◆ What you should do
Present the data starting at the line that contains "Open search with the magnifier icon" and ending at the line that contains "[x=110, y=171]" as a Markdown table with the columns Row and Line. Number each row and leave out blank lines.
════════════════
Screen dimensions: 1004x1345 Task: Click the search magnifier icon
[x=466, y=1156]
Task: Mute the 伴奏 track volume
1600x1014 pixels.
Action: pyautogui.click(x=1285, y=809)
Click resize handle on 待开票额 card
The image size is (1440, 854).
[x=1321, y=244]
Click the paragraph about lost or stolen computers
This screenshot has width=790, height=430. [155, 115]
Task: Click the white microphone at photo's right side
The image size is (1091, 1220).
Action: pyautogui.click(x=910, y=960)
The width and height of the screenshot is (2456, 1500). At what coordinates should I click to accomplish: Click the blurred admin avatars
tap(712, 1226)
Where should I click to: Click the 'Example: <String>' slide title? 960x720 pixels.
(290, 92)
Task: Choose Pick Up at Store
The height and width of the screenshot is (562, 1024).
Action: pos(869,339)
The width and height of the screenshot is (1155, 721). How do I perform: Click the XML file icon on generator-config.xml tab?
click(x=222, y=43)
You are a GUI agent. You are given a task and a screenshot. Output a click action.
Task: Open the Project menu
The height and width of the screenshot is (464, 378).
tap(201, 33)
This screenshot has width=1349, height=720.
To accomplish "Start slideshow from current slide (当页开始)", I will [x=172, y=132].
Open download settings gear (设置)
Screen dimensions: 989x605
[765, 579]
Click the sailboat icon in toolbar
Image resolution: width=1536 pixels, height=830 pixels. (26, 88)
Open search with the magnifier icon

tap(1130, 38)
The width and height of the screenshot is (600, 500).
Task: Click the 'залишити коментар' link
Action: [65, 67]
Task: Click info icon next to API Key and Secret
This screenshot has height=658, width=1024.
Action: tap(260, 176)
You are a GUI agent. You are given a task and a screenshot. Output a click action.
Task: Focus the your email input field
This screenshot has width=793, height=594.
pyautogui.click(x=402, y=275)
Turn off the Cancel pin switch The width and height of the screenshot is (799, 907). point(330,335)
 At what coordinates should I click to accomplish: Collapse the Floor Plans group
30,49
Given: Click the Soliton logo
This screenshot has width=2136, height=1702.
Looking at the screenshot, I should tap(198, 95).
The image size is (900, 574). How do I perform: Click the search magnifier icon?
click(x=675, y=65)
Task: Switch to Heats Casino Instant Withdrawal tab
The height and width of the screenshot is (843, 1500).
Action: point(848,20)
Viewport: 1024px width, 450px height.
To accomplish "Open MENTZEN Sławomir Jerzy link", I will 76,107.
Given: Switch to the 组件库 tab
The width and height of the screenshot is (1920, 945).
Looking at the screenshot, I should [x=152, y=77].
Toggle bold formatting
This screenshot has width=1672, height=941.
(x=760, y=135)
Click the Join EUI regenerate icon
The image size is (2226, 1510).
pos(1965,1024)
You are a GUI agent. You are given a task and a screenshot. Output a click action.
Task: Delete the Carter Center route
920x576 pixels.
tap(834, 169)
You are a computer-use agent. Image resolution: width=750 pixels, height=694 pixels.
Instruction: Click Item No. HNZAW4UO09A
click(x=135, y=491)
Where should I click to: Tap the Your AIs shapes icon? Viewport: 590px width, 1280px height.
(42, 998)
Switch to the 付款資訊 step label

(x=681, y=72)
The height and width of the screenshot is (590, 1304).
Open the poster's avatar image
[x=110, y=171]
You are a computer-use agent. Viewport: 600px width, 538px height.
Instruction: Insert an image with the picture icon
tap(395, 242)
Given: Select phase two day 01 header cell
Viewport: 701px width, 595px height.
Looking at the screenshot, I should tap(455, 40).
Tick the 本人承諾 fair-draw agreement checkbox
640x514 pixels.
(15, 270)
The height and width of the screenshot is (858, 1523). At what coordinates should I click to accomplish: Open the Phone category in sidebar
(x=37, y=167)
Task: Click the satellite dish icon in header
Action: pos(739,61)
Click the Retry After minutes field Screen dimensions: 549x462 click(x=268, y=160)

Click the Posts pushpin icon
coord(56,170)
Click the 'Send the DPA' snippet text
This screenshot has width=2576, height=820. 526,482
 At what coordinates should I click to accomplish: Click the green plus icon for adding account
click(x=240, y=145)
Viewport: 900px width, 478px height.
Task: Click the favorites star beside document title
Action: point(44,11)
════════════════
◆ The result
| Row | Line |
|---|---|
| 1 | Open search with the magnifier icon |
| 2 | tap(1130, 38) |
| 3 | The width and height of the screenshot is (600, 500). |
| 4 | Task: Click the 'залишити коментар' link |
| 5 | Action: [65, 67] |
| 6 | Task: Click info icon next to API Key and Secret |
| 7 | This screenshot has height=658, width=1024. |
| 8 | Action: tap(260, 176) |
| 9 | You are a GUI agent. You are given a task and a screenshot. Output a click action. |
| 10 | Task: Focus the your email input field |
| 11 | This screenshot has width=793, height=594. |
| 12 | pyautogui.click(x=402, y=275) |
| 13 | Turn off the Cancel pin switch The width and height of the screenshot is (799, 907). point(330,335) |
| 14 |  At what coordinates should I click to accomplish: Collapse the Floor Plans group |
| 15 | 30,49 |
| 16 | Given: Click the Soliton logo |
| 17 | This screenshot has width=2136, height=1702. |
| 18 | Looking at the screenshot, I should tap(198, 95). |
| 19 | The image size is (900, 574). How do I perform: Click the search magnifier icon? |
| 20 | click(x=675, y=65) |
| 21 | Task: Switch to Heats Casino Instant Withdrawal tab |
| 22 | The height and width of the screenshot is (843, 1500). |
| 23 | Action: point(848,20) |
| 24 | Viewport: 1024px width, 450px height. |
| 25 | To accomplish "Open MENTZEN Sławomir Jerzy link", I will 76,107. |
| 26 | Given: Switch to the 组件库 tab |
| 27 | The width and height of the screenshot is (1920, 945). |
| 28 | Looking at the screenshot, I should [x=152, y=77]. |
| 29 | Toggle bold formatting |
| 30 | This screenshot has width=1672, height=941. |
| 31 | (x=760, y=135) |
| 32 | Click the Join EUI regenerate icon |
| 33 | The image size is (2226, 1510). |
| 34 | pos(1965,1024) |
| 35 | You are a GUI agent. You are given a task and a screenshot. Output a click action. |
| 36 | Task: Delete the Carter Center route |
| 37 | 920x576 pixels. |
| 38 | tap(834, 169) |
| 39 | You are a computer-use agent. Image resolution: width=750 pixels, height=694 pixels. |
| 40 | Instruction: Click Item No. HNZAW4UO09A |
| 41 | click(x=135, y=491) |
| 42 | Where should I click to: Tap the Your AIs shapes icon? Viewport: 590px width, 1280px height. |
| 43 | (42, 998) |
| 44 | Switch to the 付款資訊 step label |
| 45 | (x=681, y=72) |
| 46 | The height and width of the screenshot is (590, 1304). |
| 47 | Open the poster's avatar image |
| 48 | [x=110, y=171] |